I do it with N’s all the time.
But with a spath, since nothing about them is real, you would be interrupting nothing. LOL. I don’t believe their rage is even real. the only reality with a spath is their desire to destroy you, so you might interrupt the “theatrics” and they may switch to another “drama” or put on a new costume, but the underlying intent… how do you interrupt malevolence? How do you distract from a deep seated hate which only desires to destroy. Give them catnip?
“Medical” marijuana works for turd!
Awful that I had to encourage him to smoke or have a glass of wine to calm him down. I never did see him in full on rage though, I wasn’t with him long enough.
First sign of that shit and I probably would have been arrested for elder abuse. If he were younger yes I would take any sign of rage as real and I would book it.

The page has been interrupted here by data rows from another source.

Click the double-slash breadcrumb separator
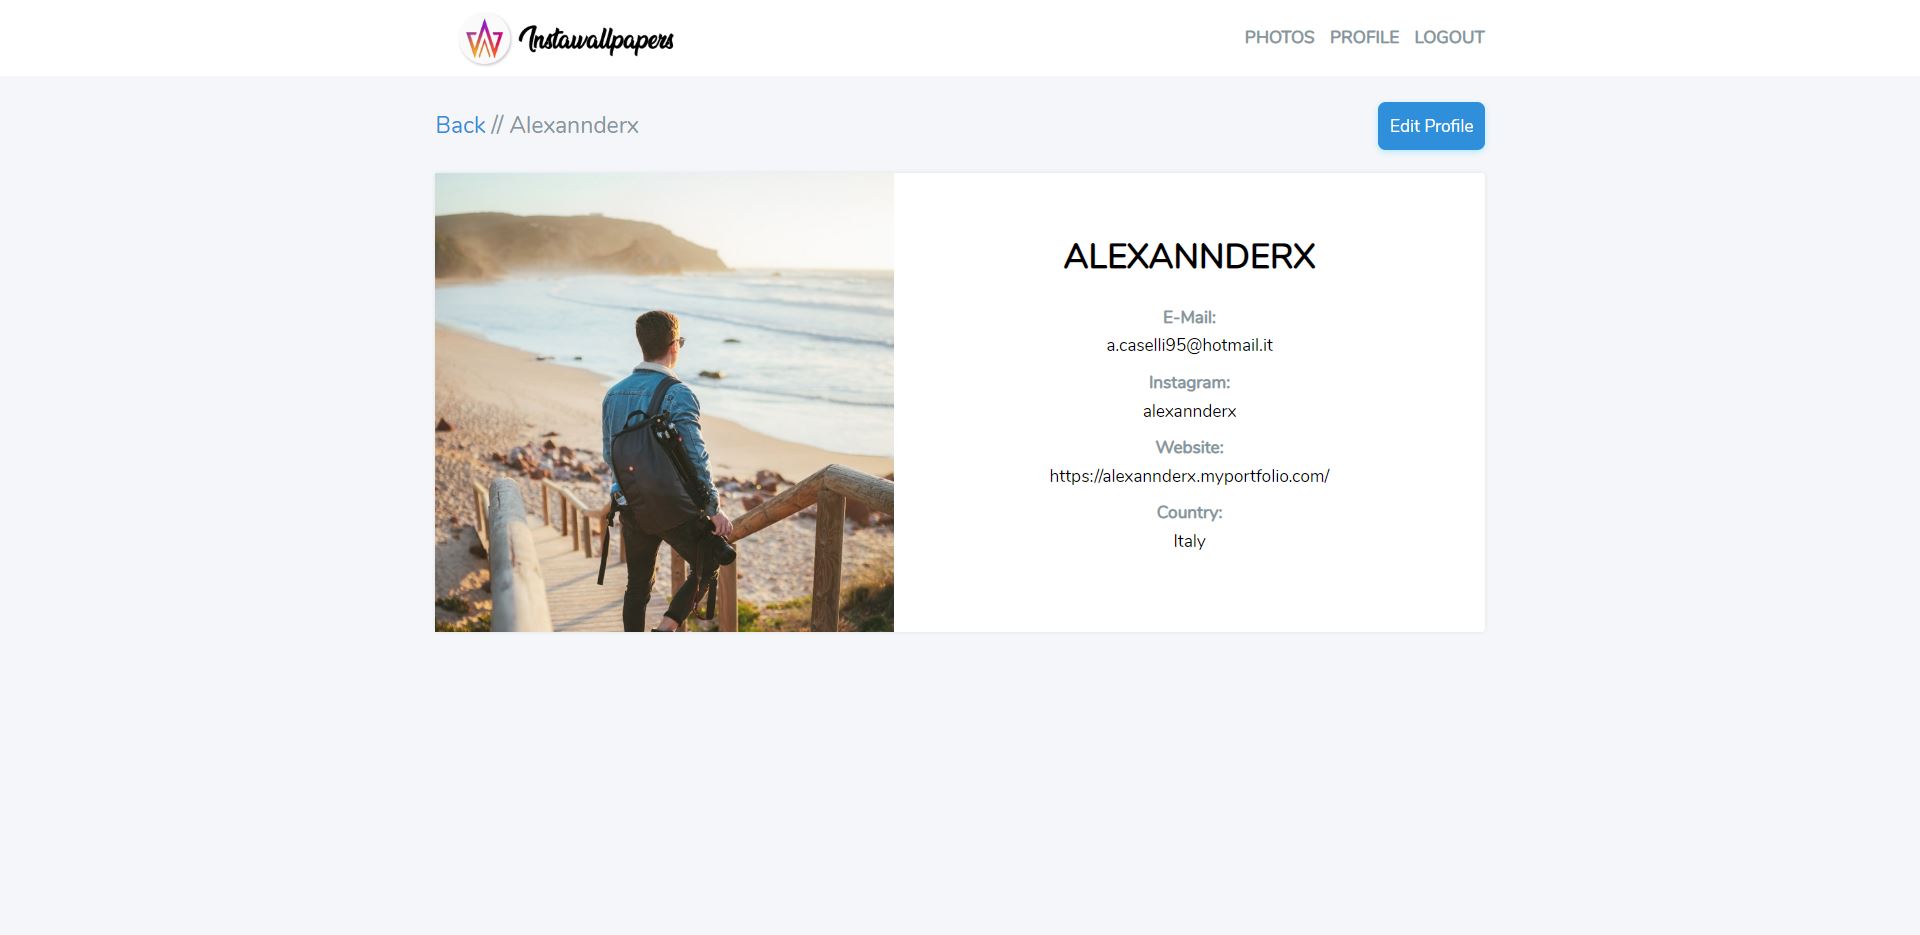The height and width of the screenshot is (935, 1920). pyautogui.click(x=497, y=125)
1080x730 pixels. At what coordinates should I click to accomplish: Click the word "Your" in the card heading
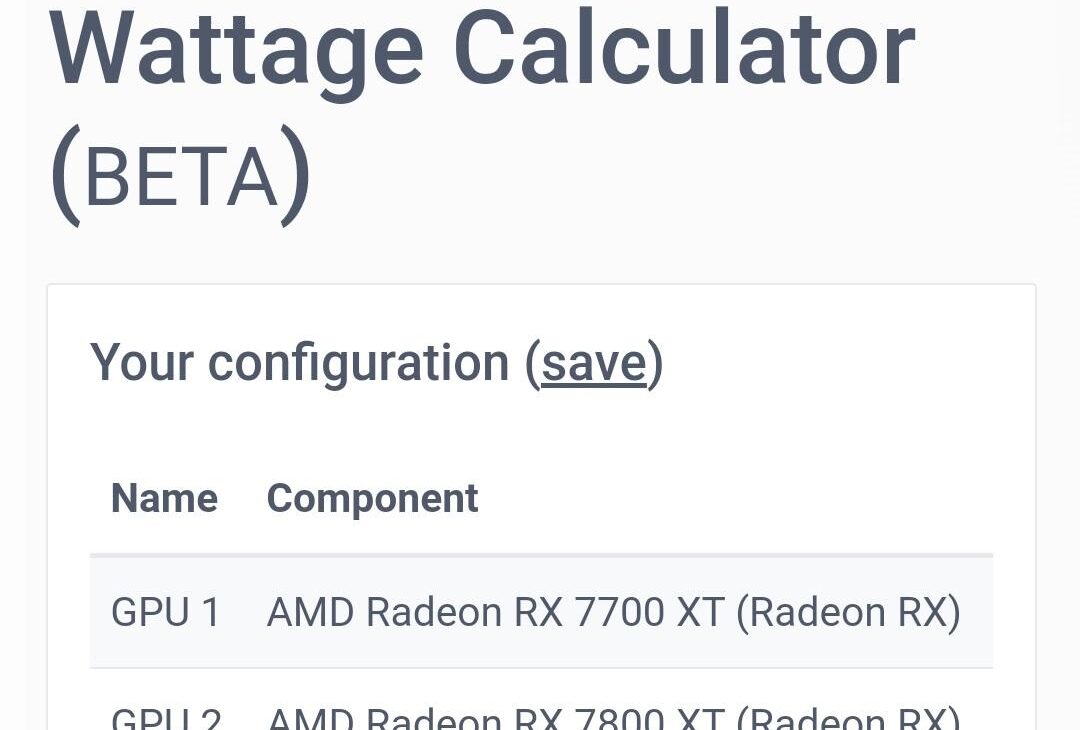[x=141, y=362]
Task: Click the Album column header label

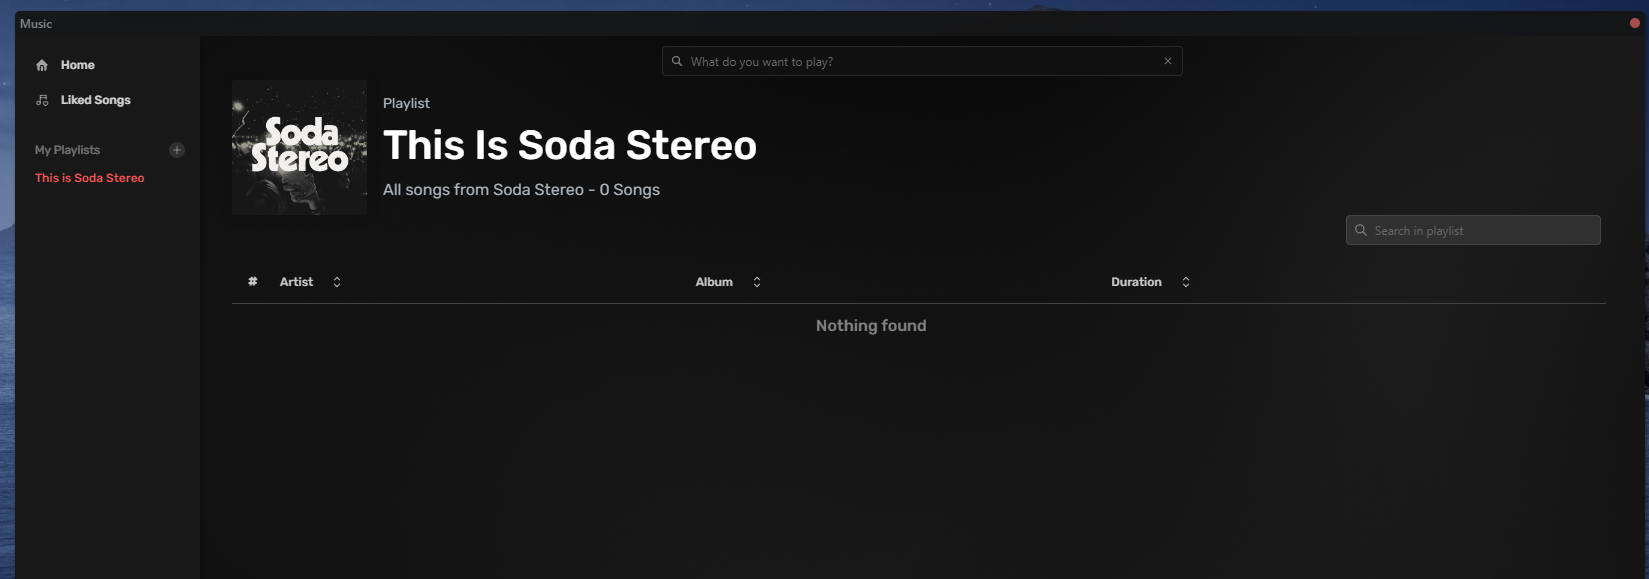Action: (x=714, y=282)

I will not take rage. That is why he is in NC.
Rage – road rage, people rage, tv rage, couldn’t get his own way rage, rage at my driving skills, rage at work colleagues, rage at the dog, rage at his ex, the list is endless. Why the hell did I put up with it?!
I would try to get him to understand but he never ‘got it’. If someone cut him up on the road he curse, swear, do the v sign and I would say maybe that person had only just passed their test or their baby just died, we don’t know. But he never ‘got it’. He always thought people did things deliberately. He was never willing to give them the benefit of the doubt.
Now when HE cut someone up (it was intentional)…..that was THEIR FAULT too. Even though he would try to ‘get one up’ by beating them at the lights or something like that.
I can spot spaths now on the road, I drive hundreds of miles every week and I see them pushing everyone else out of their way.
They drive like no one else has a right to be on the road. Oh yeah I forgot, of course spaths have the right…….they’re spaths.
Ohh Candy, that reminded me!!!!
I DID interrupt my spath’s rage one time, that I recall most vividly.
He had the habit of raging when we got in the car. Knowing that I was trapped with him, he liked to make me miserable. Sometimes I would be driving, other times he would be driving, it really didn’t matter because I could anticipate his rage would begin at some point.
So, I happened upon these homeopathic stress mints
http://www.amazon.com/Historical-Remedies-Stress-Mints-Chewable/dp/B000BP0VXA
I put a bunch in a dish in the car and started to chomp on them, knowing that my spath is soooo envious that you cannot eat anything without him trying to OUT-EAT you. Once he saw me chewing happily away, he starts to grab them too.
Suddenly he asked, “what are those?”
I said, “mints”.
He asked, “what’s in them? are they supposed to do something to you?”.
I smiled, “yeah, they’re supposed to make you calm. Do you feel something?”
“Yeah,” he answered, “I feel calmer. I don’t like it. I don’t want to feel calm.”
Then he just sat there quietly being crabby for the rest of the ride. But no rage. FUCKER.
LOL!
LOL, that is a funny story 🙂
adam, I never minded the weed much. I drove weekly to the Netherlands for it. I didn’t like smoking myself much, but he didn’t need as much incentive to go looking for excitement then. Again, at the time I thought he may have ADHD and that it helped him in a way.
Sky (((((((((((that’s funny))))))))))) $4 well spent.
Hey ya’ll just home from orientation with a few extra bucks in my pocket. It was a nice long drive there and back. I saw where the opened the spillway so the river can drain out into the marsh. I had never seen it opened before and it was crazy cuz the water is really rough with rapids and everything. You could kayak in it and is some places it looks like you could get on a surfboard. Hopefully it will keep the city from flooding.